Como Yoñlu, ele marcou seu suicídio no mundo virtual para as 11 horas de 26 de julho de
2006. No mundo real, Vinícius estava havia dois meses em internação domiciliar por
determinação de seu psicanalista. Ele era um garoto superdotado, descrito como
“extraordinariamente inteligente” e “extremamente sensível”. Filho único do casamento de
um professor universitário que foi secretário de Cultura do Rio Grande do Sul com uma
psicanalista, ele teve todo o estímulo para desenvolver inteligência e sensibilidade.
Alfabetizou-se em francês quando a mãe fazia doutorado em Paris com a historiadora e
psicanalista Elizabeth Roudinesco, biógrafa de Jacques Lacan.
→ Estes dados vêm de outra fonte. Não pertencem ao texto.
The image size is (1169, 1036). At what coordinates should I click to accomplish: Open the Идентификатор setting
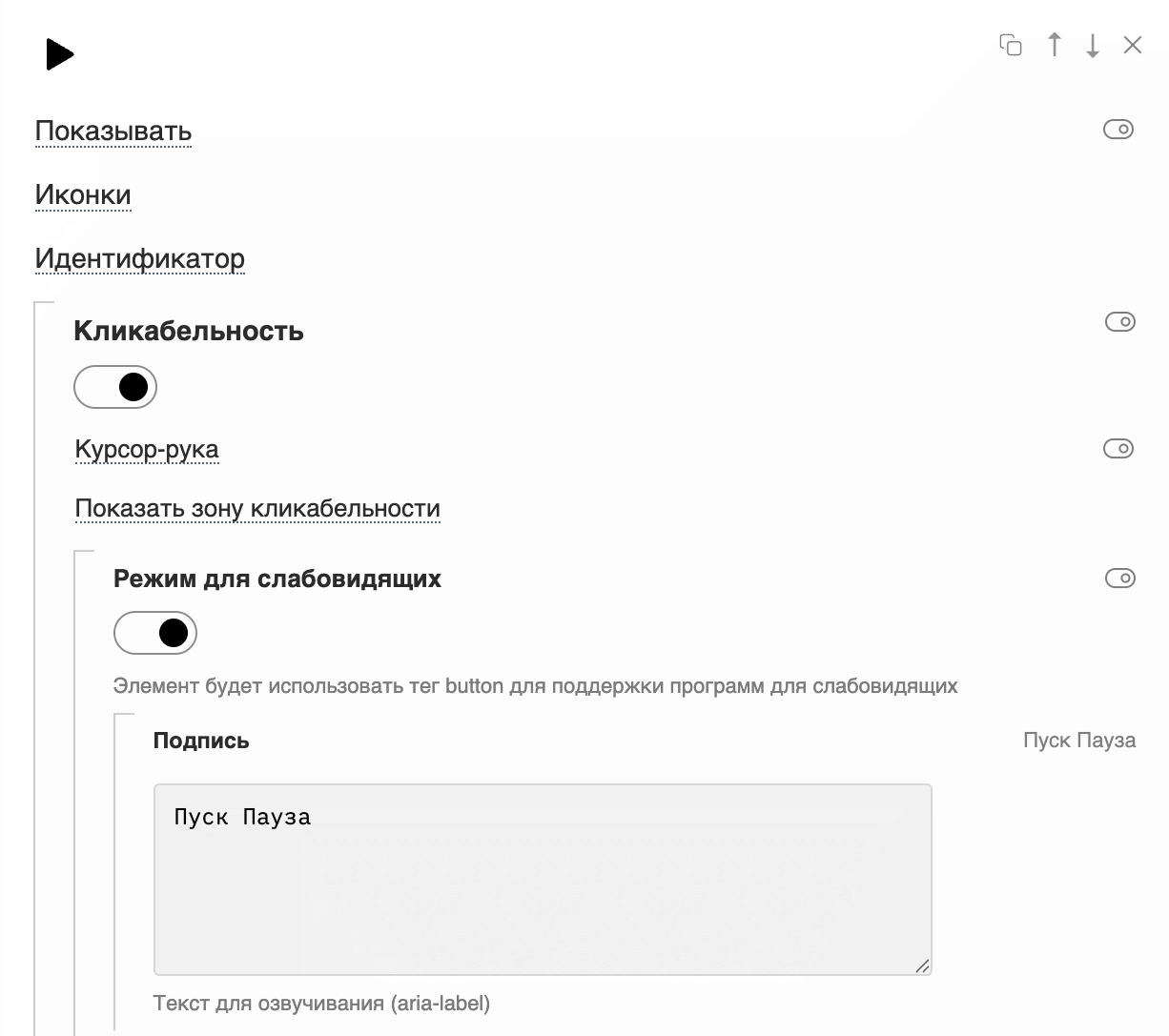[x=140, y=259]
Mas o mundo doía em
Yoñlu, como mostram as letras de muitas de suas músicas. Sua questão não era morrer,
mas fazer a dor parar.
Vinícius parecia “curado” no mundo real. Na internet, porém, Yoñlu pedia instruções sobre o
melhor método de suicídio. Em 23 de junho, comentou que adiaria sua morte porque muita
gente estava elogiando suas músicas. A faixa 10 do CD, “Deskjet Remix”, em parceria com
um DJ escocês, tocava em festas eletrônicas de Londres. O mundo virtual de Yoñlu
alcançava gente de vários países em sites de suicídio e fóruns de música, com quem
conversava num inglês desenvolto.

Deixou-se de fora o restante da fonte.